Blackie is obviously not well but the tests cannot pinpoint what is exactly wrong. The next step could be to do an ultrasound to further determine whether she does in fact have a tumour. However, Dr. Boon (who was quite cute by the way) had to perform a surgery then and this Boon didn't think an ultrasound was necessary after consulting Dr Boon.

Dr Boon told Boon that the ultrasound scan would be slightly traumatic for Blackie and that as Blackie had to be on her back, she worries that this would exacerbate Blackie's spinal problems. This Boon told Dr Boon that he won't do the ultrasound scan now and that he'll hope that she gets back to her normal self in a couple of weeks so that she doesn't have to undergo the ultrasound scan. Dr. Boon had the same hope as Boon. This Boon decided not to perform the ultrasound scan because this was not a medical emergency; he would not be negligient if he did not let her undergo an ultrasound scan; he did not want to stress Blackie further; or risk her back.

The tumour, if it exists, would be a random factor, i.e. it just happens. The arthritis is due to old age.

Dr Boon prescribed more steroids for Blackie and increased the dosage by 50%, from 1 tablet a day to 1.5 tablets a day. My mum feeds Blackie her medicine faithfully and coaxes her to eat by letting Blackie eat out of her hand and mixing her food with medicine.

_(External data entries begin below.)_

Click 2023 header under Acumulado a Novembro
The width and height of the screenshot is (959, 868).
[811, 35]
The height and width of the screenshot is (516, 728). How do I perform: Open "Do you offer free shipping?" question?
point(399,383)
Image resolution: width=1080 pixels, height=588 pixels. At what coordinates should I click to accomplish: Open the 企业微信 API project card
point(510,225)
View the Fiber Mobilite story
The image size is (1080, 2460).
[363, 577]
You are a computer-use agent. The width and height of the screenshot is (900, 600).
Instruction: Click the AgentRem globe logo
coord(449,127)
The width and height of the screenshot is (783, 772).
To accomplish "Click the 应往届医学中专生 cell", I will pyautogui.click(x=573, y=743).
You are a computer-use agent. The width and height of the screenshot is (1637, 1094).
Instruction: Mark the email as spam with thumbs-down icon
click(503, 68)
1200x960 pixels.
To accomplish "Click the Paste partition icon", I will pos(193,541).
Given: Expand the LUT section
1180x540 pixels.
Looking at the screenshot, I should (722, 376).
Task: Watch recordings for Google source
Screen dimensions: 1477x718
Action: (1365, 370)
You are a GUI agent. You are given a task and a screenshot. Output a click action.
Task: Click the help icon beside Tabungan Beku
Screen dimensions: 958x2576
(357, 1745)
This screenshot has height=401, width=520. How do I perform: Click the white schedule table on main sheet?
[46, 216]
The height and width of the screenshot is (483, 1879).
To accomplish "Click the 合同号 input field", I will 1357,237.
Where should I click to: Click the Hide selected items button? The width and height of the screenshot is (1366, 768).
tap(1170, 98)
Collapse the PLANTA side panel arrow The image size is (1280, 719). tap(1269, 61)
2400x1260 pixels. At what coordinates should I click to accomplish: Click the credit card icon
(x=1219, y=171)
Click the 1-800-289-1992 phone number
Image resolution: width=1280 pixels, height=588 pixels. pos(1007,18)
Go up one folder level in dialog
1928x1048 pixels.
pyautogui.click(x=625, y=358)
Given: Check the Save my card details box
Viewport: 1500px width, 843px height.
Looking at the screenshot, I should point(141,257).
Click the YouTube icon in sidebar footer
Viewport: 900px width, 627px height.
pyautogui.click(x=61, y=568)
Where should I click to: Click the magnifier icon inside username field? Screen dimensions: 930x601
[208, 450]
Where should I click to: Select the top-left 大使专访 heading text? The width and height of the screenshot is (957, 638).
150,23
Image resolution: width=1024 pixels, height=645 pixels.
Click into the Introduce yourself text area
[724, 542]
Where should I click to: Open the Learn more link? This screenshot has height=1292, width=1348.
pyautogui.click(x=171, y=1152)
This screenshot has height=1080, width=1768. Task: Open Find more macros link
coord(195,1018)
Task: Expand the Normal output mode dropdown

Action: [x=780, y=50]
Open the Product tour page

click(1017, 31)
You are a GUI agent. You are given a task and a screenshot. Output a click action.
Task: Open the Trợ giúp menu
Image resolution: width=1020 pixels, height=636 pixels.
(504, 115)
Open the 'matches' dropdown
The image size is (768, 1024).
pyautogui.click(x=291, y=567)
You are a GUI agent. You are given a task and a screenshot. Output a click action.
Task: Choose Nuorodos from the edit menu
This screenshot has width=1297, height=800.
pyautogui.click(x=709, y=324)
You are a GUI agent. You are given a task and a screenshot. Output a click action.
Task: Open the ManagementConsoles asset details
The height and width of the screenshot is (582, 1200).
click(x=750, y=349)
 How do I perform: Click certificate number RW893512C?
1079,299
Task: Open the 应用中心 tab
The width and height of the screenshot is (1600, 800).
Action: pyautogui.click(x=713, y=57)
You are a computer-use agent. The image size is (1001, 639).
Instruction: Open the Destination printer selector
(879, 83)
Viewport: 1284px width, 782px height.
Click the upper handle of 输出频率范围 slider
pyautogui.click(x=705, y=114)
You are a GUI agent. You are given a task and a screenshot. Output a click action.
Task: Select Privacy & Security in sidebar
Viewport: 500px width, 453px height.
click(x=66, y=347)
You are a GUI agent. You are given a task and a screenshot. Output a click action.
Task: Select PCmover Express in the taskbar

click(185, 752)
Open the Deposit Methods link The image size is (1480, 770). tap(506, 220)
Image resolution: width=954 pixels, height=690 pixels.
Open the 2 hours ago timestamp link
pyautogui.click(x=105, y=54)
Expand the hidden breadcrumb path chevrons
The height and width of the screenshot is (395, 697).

We've spent $250 at the vet for this and the last visit. My mum and I took turns paying. I'll be bringing her back to the vet when I return to Singapore from Amsterdam. I bought some snacks for Blackie too. She has been sleeping in every night.

Oh and by the way, Dr Boon said that if Blackie is really 20 years old she's doing very well for a 20 year old dog. 1 dog year is 7 human years, she told me. She also said that Blackie seemed to know when we were done better than us, she got up just before the exact moment Dr Boon and this Boon ended their conversation. I responded that Blackie was a very smart dog, recalling how many times CC and I failed to trick her and instead have her trick us. For the second time, uncontrollably, I felt very proud of Blackie. The first time was when a very sweet looking girl thanked me for letting her pat Blackie.

Other things that happened at the vet's:
I saw a cat being hooked up to what I presumed was life support. A man chanted from a book and seemed to be performing Buddhist/Taoist last rites. I saw Buddhist monk pictures on the bed where the cat was lying on. My sense of the absurd was tempered by my respect for another's grief. I asked myself why it was so absurd to see last rites being performed for animals but not for humans. We don't think animals like cats have an afterlife. But many believe that humans have some kind of afterlife. But if we are animals too (this seems true to me), like cats, and only different in degree but not in kind, then why should we be so privileged to be the only ones among animals to have an afterlife? On the other hand, saying that all animals have an afterlife seems a bit too much. A human corpse seems not much different from an animal carcass.

While taking Blackie to the X-ray room, I also saw a couple grieving over their pet. It's terribly disturbing and sad. I dislike this experience: grieving over the parting from an animal you have grown attached to. I was also reminded of my last pet, which always makes me feel guilty for not doing enough and not doing what should be done. Still, I try not to be affected by the grieving couple because their experience was not mine. All this while Blackie seemed oblivious to the grief around her and was sniffing excitedly at the bags of food on the floor.